------ Provided data ------
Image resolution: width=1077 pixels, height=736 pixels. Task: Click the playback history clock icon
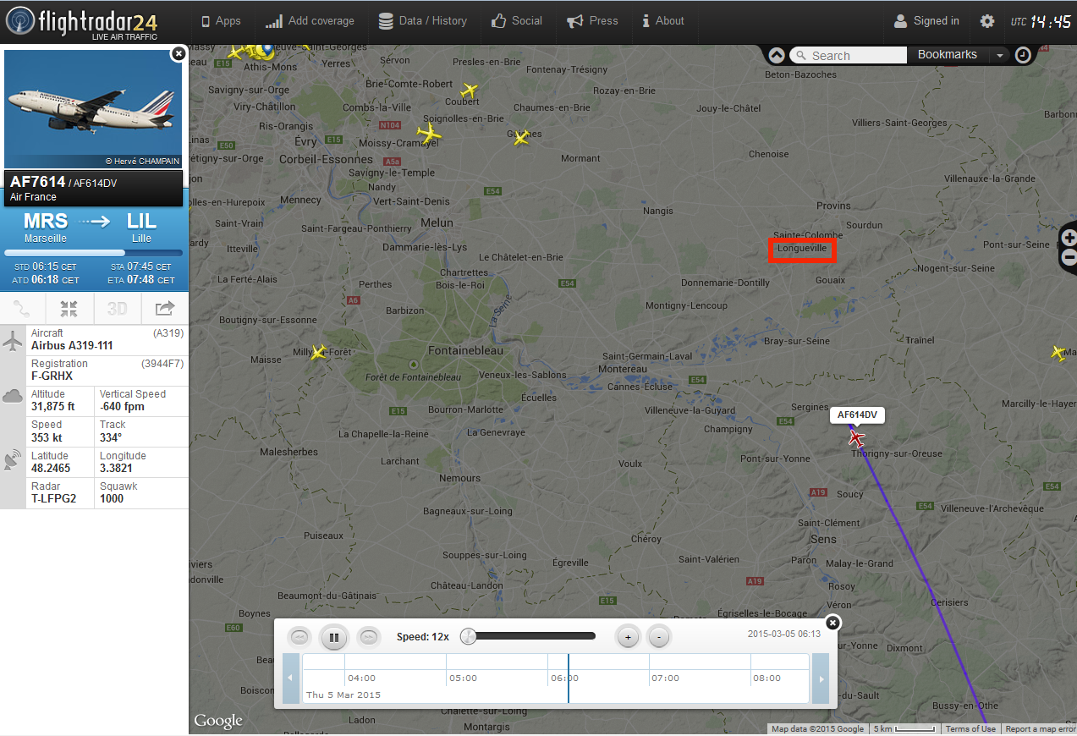click(x=1023, y=55)
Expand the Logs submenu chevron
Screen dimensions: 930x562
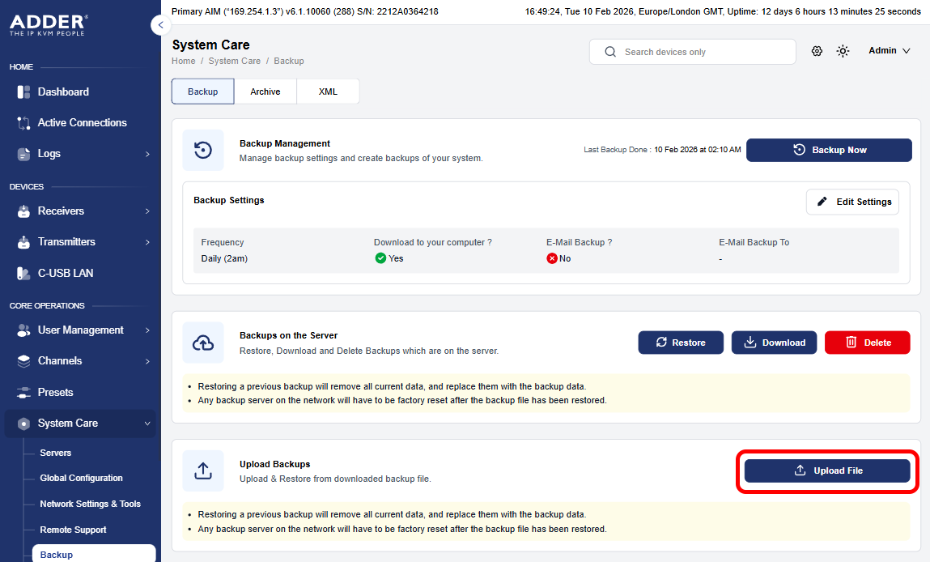(147, 155)
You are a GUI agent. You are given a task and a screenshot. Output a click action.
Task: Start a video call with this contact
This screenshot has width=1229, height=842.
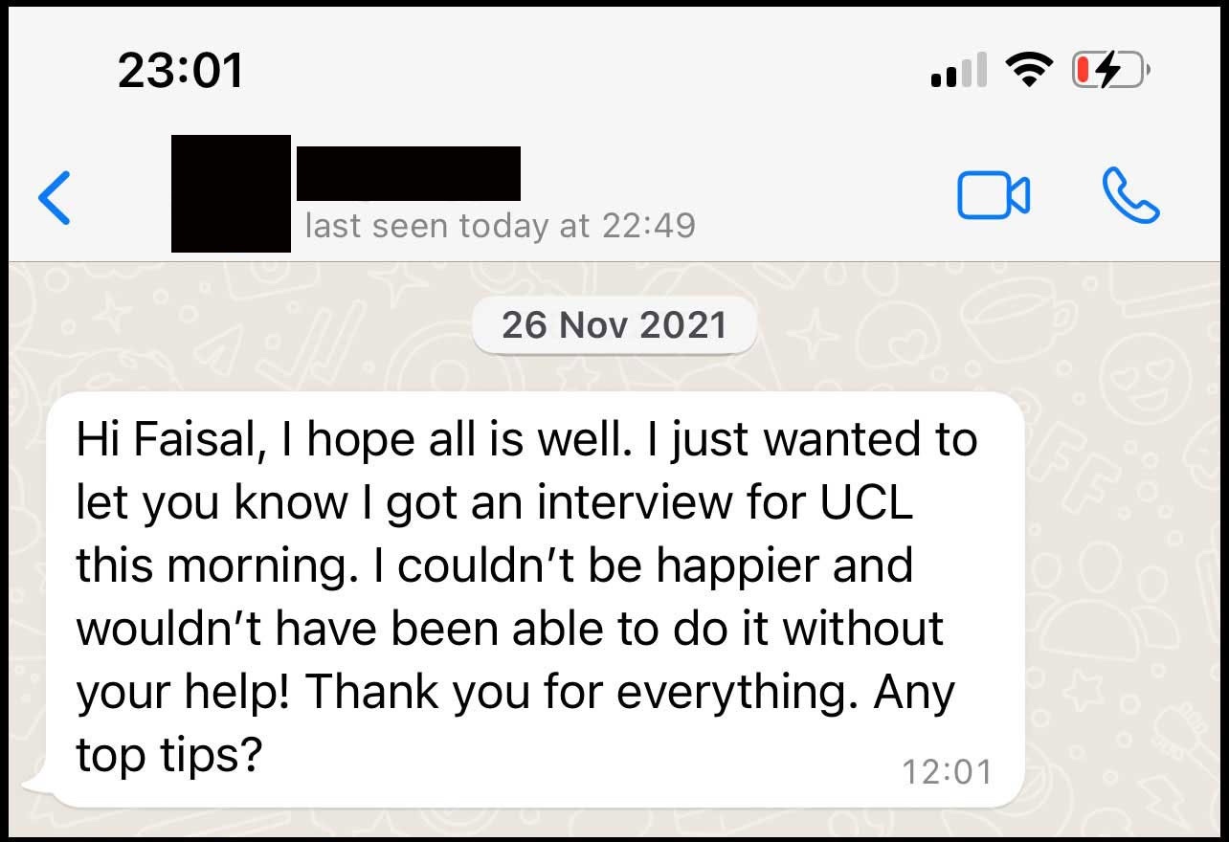click(x=994, y=195)
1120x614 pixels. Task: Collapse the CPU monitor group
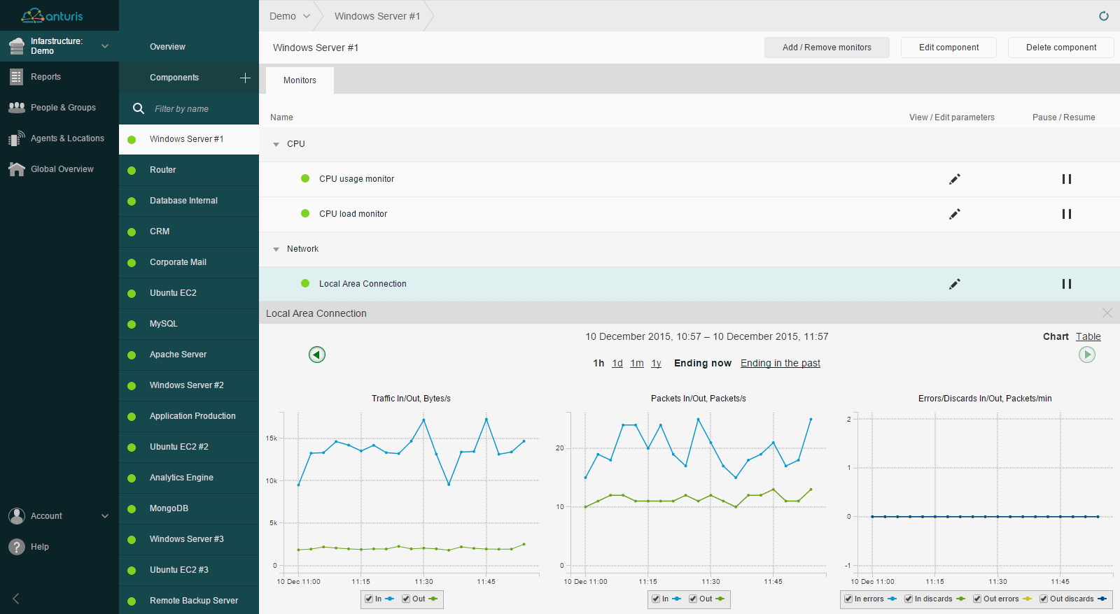277,144
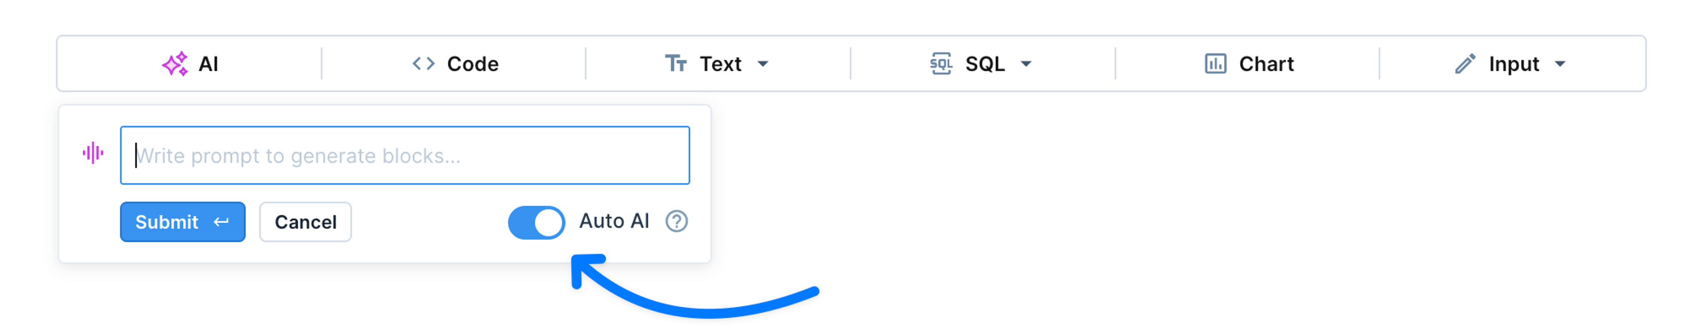Screen dimensions: 1699x332
Task: Click the SQL block icon
Action: pyautogui.click(x=941, y=64)
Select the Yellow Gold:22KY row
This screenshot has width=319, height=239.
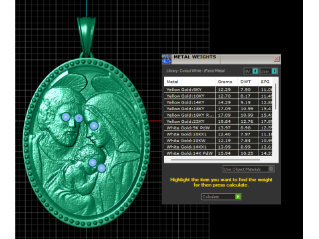point(218,121)
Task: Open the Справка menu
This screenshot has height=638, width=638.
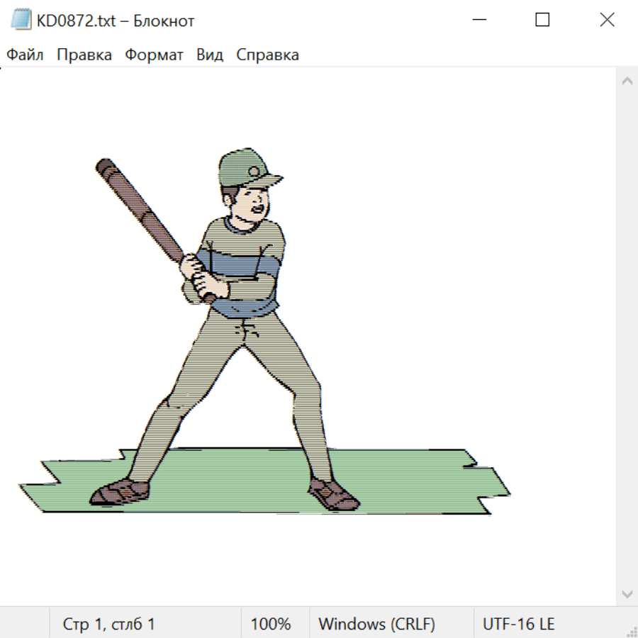Action: [267, 55]
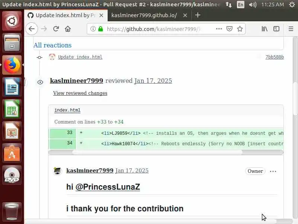Open the View reviewed changes link

(x=80, y=93)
------
Reproduce the records exactly, starting with their first line and ending with the line that contains "Select the Yellow Gold:22KY row", though pictures should be dropped.

**Final answer:**
Image resolution: width=1077 pixels, height=736 pixels. Task: Click the playback history clock icon
click(x=1023, y=55)
Expand the Logs submenu chevron
Screen dimensions: 930x562
(147, 155)
You are a GUI agent. You are given a task and a screenshot. Output a click action.
Task: Start a video call with this contact
This screenshot has width=1229, height=842.
click(x=994, y=195)
1120x614 pixels. Task: Collapse the CPU monitor group
277,144
Screen dimensions: 1699x332
Task: Click the SQL block icon
Action: pyautogui.click(x=941, y=64)
Select the Yellow Gold:22KY row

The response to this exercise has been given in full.